Follow Datanami:
March 26, 2024

Kinetica Elevates RAG with Fast Access to Real-Time Data

(Summit Art Creations/Shutterstock)

Kinetica got its start building a GPU-powered database to serve fast SQL queries and visualizations for US government and military clients. But with a pair of announcements at Nvidia’s GTC show last week, the company is showing it’s prepared for the coming wave of generative AI applications, particularly those utilizing retrieval augmented generation (RAG) techniques to tap unique data sources.

Companies today are hunting for ways to leverage the power of large language models (LLMs) with their own proprietary data. Some companies are sending their data to OpenAI’s cloud or other cloud-based AI providers, while others are building their own LLMs.

However, many more companies are adopting the RAG approach, which has surfaced as perhaps the best middle ground between that doesn’t require building your own model (time-consuming and expensive) or sending your data to the cloud (not good privacy and security-wise).

With RAG, relevant data is injected directly into the context window before being sent off to the LLM for execution, thereby providing more personalization and context in the LLMs response. Along with prompt engineering, RAG has emerged as a low-risk and fruitful method for juicing GenAI returns.

The VRAM boost in Nvidia’s Blackwell GPU will help Kinetica keep the processor fed with data, Negahban said 

Kinetica is also now getting into the RAG game with its database by essentially turning it into a vector database that can store and serve vector embeddings to LLMs, as well as by performing vector similarity search to optimize the data it sends to the LLM.

According to its announcement last week, Kinetica is able to serve vector embeddings 5x faster than other databases, a number it claims came from the VectorDBBench benchmark. The company claims its able to achieve that speed by leveraging Nvidia’s RAPIDS RAFT technology.

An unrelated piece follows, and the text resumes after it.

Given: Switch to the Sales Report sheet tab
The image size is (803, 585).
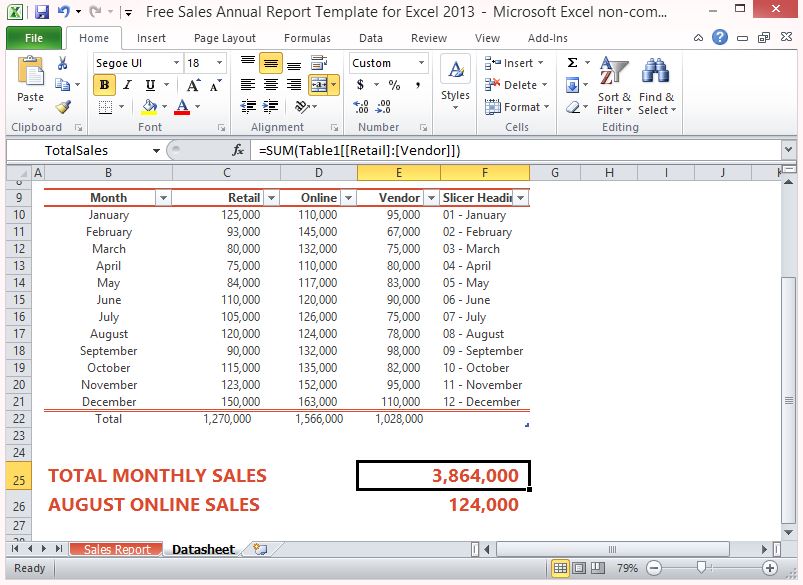Looking at the screenshot, I should (x=117, y=550).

That GPU-based speed advantage will help Kinetica customers by enabling them to scan more of their data,  including real-time data that has just been added to the database, without doing a lot of extra work, said Nima Negahban, co0founder and CEO of Kinetica.

“It’s hard for an LLM or a traditional RAG stack to be able to answer a question about something that’s happening right now, unless they’ve done a lot of pre-planning for specific data types,” Negahban told Datanami at the GTC conference last week, “whereas with Kinetica, we’ll be able to help you by looking at all the relational data, generate the SQL on the fly, and ultimately what we put just back in the context for the LLM is a simple text payload that the LLM will be able to understand to use to give the answer to the question.”

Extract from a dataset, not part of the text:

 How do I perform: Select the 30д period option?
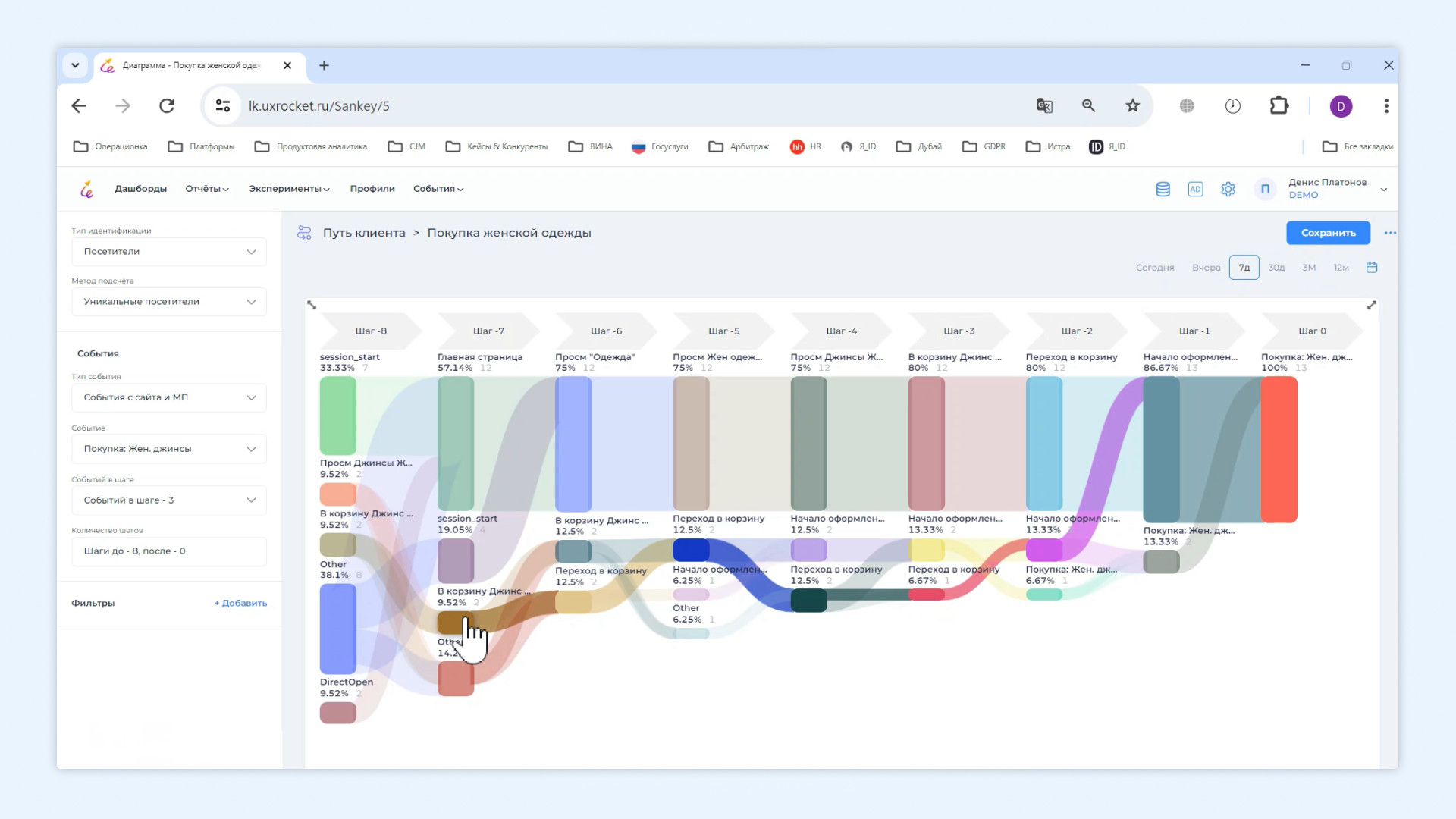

This essentially gives users the capability to talk to their complete corpus of relational enterprise data, without doing any preplanning.

“That’s the big advantage,” he continued, “because the traditional RAG pipelines right now, that part of it still requires a good amount of work as far as you have to have the right embedding model, you have to test it, you have to make sure it’s working for your use case.”

Kinetica can also talk to other databases and function as a generative federated query engine, as well as do the traditional vectorization of data that customers put inside of Kinetica, Negahban said. The database is designed to be used for operational data, such as time-series, telemetry, or teleco data. Thanks to the support for NVIDIA NeMo Retriever microservices, the company is able to position that data in a RAG workflow.

But for Kinetica, it all comes back to the GPU. Without the extreme computational power of the GPU, the company has just another RAG offering.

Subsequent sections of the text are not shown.